Molded Parts Design

Designing with Thermoplastics

Part design considerations

Wall thickness – effect on shrinkage
The wall thickness of a molded part has a direct effect on polypropylene shrinkage. This contraction of the part occurs predominantly within the first 48 hours after molding due to polymer post-melt crystallization.

The rate of cooling (related to melt temperature, mold temperature and mold closed time) as well as second stage packing pressure directly influences the extent of shrinkage. Thick sections naturally cool slower and therefore shrink more as depicted in the graph below. This relationship favors the design of molded parts with a constant wall thickness; otherwise internal stresses may cause warpage. Mold filling/packing can be a major cause for inconsistent shrinkage values. Walls should be less than 1/4″ (6.4mm) thick to avoid shrink voids especially for areas far from the gate that may be difficult to pack out.

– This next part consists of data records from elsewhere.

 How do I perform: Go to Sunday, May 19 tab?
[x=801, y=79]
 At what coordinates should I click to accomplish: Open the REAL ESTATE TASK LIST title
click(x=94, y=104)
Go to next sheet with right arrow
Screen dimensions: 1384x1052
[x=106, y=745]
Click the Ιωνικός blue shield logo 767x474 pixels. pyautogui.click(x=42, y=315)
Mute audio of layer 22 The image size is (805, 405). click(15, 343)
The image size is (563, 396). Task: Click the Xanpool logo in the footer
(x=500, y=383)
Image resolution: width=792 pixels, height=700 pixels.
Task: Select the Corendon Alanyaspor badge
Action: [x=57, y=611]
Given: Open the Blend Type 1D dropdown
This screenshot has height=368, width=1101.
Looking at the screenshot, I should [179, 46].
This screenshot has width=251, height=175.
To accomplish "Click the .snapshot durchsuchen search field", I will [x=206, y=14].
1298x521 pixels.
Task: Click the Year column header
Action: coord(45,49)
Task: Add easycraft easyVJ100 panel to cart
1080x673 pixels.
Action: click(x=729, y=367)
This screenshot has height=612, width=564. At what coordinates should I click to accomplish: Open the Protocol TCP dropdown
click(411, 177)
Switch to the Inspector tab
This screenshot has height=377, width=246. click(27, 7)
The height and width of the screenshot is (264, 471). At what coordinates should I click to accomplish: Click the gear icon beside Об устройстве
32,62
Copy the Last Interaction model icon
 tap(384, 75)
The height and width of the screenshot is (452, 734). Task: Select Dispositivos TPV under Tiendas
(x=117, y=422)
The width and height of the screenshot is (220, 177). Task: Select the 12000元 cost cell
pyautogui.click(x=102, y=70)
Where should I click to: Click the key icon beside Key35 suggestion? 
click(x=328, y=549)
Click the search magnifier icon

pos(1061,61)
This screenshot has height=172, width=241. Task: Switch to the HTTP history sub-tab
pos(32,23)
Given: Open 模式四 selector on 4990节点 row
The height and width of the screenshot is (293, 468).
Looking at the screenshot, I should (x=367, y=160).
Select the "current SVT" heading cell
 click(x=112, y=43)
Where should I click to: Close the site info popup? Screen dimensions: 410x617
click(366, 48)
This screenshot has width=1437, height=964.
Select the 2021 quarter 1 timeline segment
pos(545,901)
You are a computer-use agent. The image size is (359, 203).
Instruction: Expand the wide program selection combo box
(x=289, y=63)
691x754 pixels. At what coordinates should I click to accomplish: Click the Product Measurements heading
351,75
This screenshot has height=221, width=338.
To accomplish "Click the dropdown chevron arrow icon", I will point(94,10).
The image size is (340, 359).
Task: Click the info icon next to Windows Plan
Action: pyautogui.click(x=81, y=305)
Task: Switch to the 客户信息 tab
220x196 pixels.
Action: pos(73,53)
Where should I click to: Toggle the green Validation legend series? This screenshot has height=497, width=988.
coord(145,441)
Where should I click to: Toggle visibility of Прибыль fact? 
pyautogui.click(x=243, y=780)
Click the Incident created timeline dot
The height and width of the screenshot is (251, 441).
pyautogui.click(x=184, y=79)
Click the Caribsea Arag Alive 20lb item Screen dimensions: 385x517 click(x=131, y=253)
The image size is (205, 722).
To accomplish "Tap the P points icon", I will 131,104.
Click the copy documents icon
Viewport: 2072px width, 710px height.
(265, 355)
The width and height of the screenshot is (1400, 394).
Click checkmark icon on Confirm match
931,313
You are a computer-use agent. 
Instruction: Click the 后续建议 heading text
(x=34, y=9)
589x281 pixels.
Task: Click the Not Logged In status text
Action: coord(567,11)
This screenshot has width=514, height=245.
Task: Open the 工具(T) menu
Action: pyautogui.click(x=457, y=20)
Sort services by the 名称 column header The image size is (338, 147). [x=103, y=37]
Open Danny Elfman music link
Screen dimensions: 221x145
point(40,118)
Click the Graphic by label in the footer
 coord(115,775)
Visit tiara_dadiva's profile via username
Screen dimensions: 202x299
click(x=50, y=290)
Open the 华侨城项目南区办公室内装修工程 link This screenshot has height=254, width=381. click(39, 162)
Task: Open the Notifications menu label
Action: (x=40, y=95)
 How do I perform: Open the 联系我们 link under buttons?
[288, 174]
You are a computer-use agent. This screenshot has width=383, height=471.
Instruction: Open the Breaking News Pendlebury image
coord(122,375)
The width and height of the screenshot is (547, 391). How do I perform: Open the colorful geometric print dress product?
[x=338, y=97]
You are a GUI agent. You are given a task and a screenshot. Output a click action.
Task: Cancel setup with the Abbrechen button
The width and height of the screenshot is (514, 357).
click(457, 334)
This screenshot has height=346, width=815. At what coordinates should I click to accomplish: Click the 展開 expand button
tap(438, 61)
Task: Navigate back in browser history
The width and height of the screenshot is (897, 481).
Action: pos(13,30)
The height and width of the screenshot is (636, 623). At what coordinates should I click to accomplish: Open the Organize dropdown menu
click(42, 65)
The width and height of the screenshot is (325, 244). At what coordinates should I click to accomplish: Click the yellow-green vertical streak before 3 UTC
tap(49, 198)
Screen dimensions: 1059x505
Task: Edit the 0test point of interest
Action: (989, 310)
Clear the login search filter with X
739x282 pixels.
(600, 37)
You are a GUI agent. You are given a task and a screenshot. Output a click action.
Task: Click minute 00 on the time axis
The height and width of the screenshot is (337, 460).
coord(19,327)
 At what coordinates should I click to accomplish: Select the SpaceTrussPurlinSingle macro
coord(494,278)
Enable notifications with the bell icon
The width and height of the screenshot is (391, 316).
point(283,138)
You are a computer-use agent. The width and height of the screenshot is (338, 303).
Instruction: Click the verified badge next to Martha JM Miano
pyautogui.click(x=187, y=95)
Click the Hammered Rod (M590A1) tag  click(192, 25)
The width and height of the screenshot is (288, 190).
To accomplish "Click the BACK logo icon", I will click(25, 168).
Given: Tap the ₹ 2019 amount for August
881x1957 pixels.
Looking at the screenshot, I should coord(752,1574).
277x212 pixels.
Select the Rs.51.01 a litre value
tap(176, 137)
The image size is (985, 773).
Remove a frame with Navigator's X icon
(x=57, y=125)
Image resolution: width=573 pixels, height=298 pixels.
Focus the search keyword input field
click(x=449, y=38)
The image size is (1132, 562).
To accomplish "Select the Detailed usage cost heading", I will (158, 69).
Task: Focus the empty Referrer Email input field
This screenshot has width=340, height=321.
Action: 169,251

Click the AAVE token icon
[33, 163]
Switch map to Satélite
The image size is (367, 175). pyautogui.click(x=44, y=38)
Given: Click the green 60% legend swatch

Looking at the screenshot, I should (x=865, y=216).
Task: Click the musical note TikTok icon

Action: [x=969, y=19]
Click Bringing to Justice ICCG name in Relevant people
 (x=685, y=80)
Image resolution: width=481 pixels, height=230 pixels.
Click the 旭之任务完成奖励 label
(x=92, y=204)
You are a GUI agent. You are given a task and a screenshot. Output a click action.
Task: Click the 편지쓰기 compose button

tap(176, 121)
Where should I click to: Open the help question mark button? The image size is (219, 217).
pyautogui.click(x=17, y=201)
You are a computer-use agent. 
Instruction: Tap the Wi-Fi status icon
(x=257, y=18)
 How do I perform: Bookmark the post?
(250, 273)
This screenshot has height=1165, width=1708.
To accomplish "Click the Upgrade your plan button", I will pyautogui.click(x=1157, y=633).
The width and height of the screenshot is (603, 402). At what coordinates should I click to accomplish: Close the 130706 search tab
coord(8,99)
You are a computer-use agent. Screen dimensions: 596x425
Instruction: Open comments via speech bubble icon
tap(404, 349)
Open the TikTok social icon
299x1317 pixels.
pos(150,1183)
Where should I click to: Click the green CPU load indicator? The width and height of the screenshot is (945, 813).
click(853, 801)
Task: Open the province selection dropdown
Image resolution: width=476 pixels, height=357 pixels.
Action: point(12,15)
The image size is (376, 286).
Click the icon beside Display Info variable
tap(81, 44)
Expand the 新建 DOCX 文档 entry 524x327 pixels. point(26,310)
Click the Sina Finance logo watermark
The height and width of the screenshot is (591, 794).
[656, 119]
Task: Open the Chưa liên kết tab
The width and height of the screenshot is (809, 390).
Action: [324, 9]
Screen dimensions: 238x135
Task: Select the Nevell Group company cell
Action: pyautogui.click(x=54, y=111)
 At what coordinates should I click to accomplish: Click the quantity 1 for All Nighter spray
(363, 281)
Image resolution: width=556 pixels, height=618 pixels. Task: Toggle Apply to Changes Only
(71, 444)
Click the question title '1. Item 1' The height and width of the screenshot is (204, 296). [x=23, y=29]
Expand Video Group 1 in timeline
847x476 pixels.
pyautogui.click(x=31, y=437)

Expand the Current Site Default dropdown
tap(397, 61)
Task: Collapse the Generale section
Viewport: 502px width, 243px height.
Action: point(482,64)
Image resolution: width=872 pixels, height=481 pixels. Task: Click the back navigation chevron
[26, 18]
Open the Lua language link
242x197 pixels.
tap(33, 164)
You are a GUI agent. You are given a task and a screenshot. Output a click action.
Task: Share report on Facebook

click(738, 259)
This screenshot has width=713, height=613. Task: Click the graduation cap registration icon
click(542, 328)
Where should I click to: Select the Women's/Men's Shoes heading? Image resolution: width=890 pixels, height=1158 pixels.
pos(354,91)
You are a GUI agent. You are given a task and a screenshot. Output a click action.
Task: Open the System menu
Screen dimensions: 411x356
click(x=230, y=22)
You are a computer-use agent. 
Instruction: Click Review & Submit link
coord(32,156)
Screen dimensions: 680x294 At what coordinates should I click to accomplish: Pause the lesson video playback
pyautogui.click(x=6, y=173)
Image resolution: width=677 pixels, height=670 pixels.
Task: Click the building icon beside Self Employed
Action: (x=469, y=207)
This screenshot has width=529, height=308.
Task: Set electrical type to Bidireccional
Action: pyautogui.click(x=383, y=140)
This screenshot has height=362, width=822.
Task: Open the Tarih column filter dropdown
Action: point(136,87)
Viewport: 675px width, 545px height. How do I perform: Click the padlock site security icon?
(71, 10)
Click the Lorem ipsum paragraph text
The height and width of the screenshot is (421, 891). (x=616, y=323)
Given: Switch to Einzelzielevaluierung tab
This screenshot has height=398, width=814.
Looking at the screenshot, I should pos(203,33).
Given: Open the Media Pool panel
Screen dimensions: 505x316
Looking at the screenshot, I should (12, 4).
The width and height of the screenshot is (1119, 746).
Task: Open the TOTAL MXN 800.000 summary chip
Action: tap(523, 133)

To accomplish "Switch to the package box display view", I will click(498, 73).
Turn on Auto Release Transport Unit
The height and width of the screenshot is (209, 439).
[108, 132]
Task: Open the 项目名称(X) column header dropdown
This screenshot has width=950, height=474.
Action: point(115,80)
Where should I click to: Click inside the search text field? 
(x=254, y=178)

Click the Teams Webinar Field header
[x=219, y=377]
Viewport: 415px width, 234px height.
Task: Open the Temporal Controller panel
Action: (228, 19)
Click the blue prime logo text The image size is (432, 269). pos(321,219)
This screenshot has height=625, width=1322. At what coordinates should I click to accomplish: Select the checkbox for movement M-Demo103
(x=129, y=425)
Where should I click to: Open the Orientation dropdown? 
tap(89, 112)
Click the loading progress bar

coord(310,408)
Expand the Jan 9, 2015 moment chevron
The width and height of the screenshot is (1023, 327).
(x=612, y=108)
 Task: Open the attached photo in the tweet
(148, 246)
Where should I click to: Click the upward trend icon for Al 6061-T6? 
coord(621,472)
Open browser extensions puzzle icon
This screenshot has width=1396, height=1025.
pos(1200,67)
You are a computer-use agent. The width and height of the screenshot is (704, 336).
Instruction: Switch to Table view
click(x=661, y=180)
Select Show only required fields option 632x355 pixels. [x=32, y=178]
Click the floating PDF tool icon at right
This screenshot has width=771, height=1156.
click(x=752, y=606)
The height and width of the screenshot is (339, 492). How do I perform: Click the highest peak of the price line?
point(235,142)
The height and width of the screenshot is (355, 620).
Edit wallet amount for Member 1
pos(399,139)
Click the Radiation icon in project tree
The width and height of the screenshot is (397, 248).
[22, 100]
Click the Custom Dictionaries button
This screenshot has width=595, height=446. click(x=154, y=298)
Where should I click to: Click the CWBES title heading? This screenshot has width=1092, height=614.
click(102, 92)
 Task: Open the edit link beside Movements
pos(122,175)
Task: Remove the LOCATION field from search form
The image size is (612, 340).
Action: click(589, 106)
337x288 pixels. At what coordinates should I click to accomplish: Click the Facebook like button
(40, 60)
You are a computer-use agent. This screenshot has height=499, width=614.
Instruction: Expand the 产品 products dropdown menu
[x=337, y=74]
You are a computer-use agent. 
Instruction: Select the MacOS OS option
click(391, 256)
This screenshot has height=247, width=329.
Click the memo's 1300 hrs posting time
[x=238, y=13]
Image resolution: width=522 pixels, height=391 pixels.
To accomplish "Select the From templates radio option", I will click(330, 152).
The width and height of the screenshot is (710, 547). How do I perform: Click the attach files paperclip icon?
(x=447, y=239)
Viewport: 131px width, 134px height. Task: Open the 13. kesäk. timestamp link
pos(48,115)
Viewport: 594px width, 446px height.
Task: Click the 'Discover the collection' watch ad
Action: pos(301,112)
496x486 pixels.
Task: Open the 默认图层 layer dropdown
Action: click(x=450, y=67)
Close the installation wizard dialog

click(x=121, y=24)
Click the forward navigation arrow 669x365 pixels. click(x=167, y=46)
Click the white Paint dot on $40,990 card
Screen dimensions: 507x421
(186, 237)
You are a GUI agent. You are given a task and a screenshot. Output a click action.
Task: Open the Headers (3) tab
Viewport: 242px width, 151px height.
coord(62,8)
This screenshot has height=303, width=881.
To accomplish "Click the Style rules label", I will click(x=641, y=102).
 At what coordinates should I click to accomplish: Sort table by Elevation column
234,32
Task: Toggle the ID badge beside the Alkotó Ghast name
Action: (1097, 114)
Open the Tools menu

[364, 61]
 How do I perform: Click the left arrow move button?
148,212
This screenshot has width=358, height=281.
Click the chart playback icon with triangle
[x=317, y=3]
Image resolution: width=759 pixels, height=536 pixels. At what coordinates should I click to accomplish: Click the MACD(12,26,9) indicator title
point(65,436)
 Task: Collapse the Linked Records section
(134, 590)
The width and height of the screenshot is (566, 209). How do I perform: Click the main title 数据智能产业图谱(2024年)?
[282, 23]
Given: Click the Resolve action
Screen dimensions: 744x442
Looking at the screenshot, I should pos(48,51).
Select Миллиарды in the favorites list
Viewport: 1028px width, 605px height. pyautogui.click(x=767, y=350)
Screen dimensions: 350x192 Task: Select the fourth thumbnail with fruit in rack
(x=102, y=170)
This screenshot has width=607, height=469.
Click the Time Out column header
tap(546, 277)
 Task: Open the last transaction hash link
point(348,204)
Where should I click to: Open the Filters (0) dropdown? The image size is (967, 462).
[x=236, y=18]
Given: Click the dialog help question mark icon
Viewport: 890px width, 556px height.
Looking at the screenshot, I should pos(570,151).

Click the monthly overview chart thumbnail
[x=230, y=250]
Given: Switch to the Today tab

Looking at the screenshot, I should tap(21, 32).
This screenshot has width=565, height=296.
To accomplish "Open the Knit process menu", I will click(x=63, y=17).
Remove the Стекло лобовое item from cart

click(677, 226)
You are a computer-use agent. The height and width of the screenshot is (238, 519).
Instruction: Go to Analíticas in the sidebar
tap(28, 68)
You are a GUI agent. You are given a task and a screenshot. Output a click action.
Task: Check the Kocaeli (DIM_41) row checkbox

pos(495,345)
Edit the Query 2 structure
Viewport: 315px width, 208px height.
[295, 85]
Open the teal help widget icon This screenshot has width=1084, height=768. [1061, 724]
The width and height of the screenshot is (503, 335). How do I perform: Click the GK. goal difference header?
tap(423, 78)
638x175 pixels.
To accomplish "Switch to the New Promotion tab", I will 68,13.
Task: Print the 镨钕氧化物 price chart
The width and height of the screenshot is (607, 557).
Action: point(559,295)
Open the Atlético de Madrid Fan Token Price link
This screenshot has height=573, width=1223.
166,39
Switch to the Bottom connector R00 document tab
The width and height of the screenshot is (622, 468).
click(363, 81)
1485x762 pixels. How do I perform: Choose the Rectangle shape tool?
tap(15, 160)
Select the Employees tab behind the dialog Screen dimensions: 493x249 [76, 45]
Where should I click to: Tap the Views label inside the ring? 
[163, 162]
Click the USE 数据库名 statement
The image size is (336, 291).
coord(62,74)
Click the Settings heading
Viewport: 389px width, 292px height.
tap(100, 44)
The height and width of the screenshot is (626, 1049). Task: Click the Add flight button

Thin wall molded parts of 0.020 inch (0.5 mm) or less can have shrinkage values of 0.020 inch/inch (0.020 mm/mm) or more based on molding conditions. Prototype molds are advised for new applications where precise final part dimensions are required.

As shown in Figure 7, if a part were designed with double the necessary wall thickness, the cooling time (which is also sensitive to melt temperature, mold temperature, resin stiffness and the rate of crystallization) would need to be increased 3 to 4 times.


Polypropylene can be nucleated to produce dimensionally stable parts. Most of the post molding shrinkage occurs in nucleated parts in the mold. The mold, therefore, becomes a cooling jig stabilizing the part to the mold shape, and preventing warpage. However, the parts can be difficult to strip owing to shrinkage on cores.

Nucleated parts also tend to freeze in molding stresses and parts may possess slightly less impact resistance than similar parts made with non-nucleated polypropylene. Certain polypropylene resins, particularly random copolymers, have clarifiers added to them that also behave as nucleators. Be aware that certain pigments are excellent nucleators (e.g. green blue, orange, etc.) such that molded parts of different colors may result in different part dimensions.

Flow consideration

To determine the minimum wall thickness from a moldability standpoint, the flow of the resin in the mold should be considered with respect to melt and mold temperatures, cavity length and runner and gate sizes. In general, thin-walled parts with long flow paths require extra or ultra high flows, while thick-walled parts with short flow paths allow the use of medium to low flow resins. Molded parts with living hinges frequently require higher flows to ensure a rapid mold fill and good hinge quality. Too high a melt flow reduces the flex life of the hinge.


Wall thickness should be uniform wherever possible to minimize warpage and sink marks. If this is not possible, wall thickness should decrease progressively in the flow direction.


Ribs are intended to stiffen and strengthen the molded part while maintaining a minimum wall thickness. Furthermore, they help control the resin’s flow in the cavity and prevent warping of critical areas in the part.

The base of the rib should have a radius of about 25 to 50% of the nominal wall thickness. Studies have shown that stress (and therefore notch sensitivity) is minimized with a radius equal to 50% of the wall thickness. The base of the rib should have a width approximately 75% of the adjacent nominal wall thickness. The rib should further be tapered 0.5 to 1° per side, and should have a depth of 1.5 times the nominal wall.

Deeper ribs can be used; however, they usually require a thicker base to allow for the draft angle. Ejection problems may increase when deeper ribs are used and can result in sink marks at the wall intersection under the base of the rib.


Correctly designed parts should include radii to distribute stress and reduce the relative notch sensitivity of polypropylene. They should be included at all sharp comers, inside and out.

The inside corner radii should be 0.25 to 0.5 times the wall thickness. The outside comer radii should be 1.25 to 1.5 times the nominal wall thickness. Applying these guidelines helps to maintain a constant wall thickness.


To improve part ejection, draft angles should be provided on the inside and outside of part walls in the direction of draw. A draft of 10 per side is adequate, although a larger angle will make it easier for part release.

The use of a nucleated polypropylene may require more draft as part shrinkage occurs primarily on the mold core versus more post-mold shrinkage than when using a similar non-nucleated polypropylene.